Pembangunan talud pada program ini bertujuan untuk memperkuat dinding saluran agar tidak longsor dan memperlancar aliran air ke sawah
Ketua P3A Ngudi Jaya, Maskur, mengatakan bantuan tersebut merupakan program pemerintah yang diperjuangkan melalui aspirasi Anggota Komisi V DPR RI, Fadholi, dari Fraksi Partai NasDem.
“Alhamdulillah kami mendapatkan bantuan pembangunan talud saluran irigasi dari Bapak Fadoli melalui Program P3-TGAI. Di Desa Pidodokulon ini memperoleh dua titik pembangunan, masing-masing dengan anggaran sebesar Rp 195 juta,” ungkapnya, Kamis (23/7/2026).
Maskur menjelaskan, pelaksanaan pekerjaan dilakukan secara swakelola oleh anggota P3A bersama masyarakat setempat tanpa melibatkan pihak ketiga atau kontraktor.
Pola tersebut dinilai mampu menciptakan transparansi dalam pelaksanaan pekerjaan sekaligus memberikan manfaat ekonomi bagi masyarakat melalui penyerapan tenaga kerja lokal.
“Dengan adanya bantuan ini, kami berharap ke depan para petani dapat meningkatkan masa tanam hingga tiga kali dalam setahun dengan hasil panen yang lebih melimpah,” jelas Maskur.
Kepala Desa Pidodokulon, Didik Prastiawan, mengapresiasi terealisasinya Program P3-TGAI di desanya. Menurutnya, bantuan aspirasi dari Anggota Komisi V DPR RI, Fadholi, bermanfaat bagi masyarakat, terutama para petani yang selama ini masih menghadapi keterbatasan jaringan irigasi.

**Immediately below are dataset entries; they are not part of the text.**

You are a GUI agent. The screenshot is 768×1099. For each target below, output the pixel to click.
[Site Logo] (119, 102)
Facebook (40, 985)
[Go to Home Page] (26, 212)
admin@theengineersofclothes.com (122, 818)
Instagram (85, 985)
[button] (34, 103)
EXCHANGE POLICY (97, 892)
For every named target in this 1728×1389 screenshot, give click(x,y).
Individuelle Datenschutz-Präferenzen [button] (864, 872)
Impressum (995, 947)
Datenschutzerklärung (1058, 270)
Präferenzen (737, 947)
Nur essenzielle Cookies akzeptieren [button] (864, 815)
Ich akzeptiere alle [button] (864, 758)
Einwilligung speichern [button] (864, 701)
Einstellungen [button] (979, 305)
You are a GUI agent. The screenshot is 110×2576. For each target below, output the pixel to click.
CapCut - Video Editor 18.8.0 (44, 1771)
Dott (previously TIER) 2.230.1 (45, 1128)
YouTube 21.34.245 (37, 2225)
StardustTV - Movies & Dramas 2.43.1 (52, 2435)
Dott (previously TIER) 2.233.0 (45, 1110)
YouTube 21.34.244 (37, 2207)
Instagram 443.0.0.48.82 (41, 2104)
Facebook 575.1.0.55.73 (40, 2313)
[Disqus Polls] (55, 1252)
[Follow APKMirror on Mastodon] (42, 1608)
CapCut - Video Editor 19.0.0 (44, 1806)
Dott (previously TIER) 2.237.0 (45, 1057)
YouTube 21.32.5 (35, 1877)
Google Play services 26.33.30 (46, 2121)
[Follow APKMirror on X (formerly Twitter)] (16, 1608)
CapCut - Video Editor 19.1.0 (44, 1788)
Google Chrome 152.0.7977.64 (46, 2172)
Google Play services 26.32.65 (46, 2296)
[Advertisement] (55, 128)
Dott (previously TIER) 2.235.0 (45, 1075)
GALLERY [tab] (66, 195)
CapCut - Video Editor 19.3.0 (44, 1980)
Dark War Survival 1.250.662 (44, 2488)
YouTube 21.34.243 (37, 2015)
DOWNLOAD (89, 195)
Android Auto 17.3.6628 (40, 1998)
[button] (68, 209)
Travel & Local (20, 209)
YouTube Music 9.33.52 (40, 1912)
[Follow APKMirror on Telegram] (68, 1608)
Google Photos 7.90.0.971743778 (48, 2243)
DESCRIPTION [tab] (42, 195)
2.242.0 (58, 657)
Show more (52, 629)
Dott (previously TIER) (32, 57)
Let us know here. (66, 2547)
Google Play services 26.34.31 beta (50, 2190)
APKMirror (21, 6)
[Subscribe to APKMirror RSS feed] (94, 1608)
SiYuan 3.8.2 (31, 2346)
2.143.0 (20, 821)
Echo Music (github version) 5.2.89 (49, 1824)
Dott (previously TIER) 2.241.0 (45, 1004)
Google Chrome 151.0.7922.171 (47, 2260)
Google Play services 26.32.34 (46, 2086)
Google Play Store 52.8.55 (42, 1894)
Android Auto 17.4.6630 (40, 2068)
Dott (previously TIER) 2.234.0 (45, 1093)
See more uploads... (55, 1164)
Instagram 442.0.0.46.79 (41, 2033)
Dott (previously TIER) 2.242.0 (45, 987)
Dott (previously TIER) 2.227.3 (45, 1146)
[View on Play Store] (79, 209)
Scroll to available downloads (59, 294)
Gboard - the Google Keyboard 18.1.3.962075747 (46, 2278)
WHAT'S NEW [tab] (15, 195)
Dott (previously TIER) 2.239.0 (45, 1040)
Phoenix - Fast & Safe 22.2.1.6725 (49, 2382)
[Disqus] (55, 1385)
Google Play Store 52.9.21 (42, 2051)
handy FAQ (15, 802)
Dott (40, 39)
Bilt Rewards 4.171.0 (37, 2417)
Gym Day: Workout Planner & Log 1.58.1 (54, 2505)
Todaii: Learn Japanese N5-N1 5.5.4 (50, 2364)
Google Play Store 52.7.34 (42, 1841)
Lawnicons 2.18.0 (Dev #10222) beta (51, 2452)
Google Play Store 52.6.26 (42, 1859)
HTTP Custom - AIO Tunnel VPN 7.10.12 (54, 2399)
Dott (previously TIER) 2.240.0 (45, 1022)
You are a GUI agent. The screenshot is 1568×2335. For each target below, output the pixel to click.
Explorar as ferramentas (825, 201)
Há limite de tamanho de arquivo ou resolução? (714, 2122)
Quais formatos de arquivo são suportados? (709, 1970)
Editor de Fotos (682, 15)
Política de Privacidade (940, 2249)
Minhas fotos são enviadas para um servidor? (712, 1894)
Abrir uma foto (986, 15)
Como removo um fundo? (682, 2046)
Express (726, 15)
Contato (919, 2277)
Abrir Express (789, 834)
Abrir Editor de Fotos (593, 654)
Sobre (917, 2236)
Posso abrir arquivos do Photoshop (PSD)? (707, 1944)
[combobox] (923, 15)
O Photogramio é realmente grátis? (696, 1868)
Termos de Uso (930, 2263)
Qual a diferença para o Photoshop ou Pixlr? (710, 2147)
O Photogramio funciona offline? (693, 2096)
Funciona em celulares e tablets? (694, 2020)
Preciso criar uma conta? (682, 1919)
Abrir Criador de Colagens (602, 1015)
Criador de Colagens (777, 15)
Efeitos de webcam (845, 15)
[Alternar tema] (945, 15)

“Alhamdulillah Desa Pidodokulon mendapatkan dua titik Program P3-TGAI yang dikelola oleh P3A Tani Jaya dan Ngudi Jaya. Program ini sangat membantu karena desa kami berada di wilayah paling hilir sehingga masih banyak pekerjaan rumah dalam pembangunan jaringan irigasi pertanian,” ujar Didik.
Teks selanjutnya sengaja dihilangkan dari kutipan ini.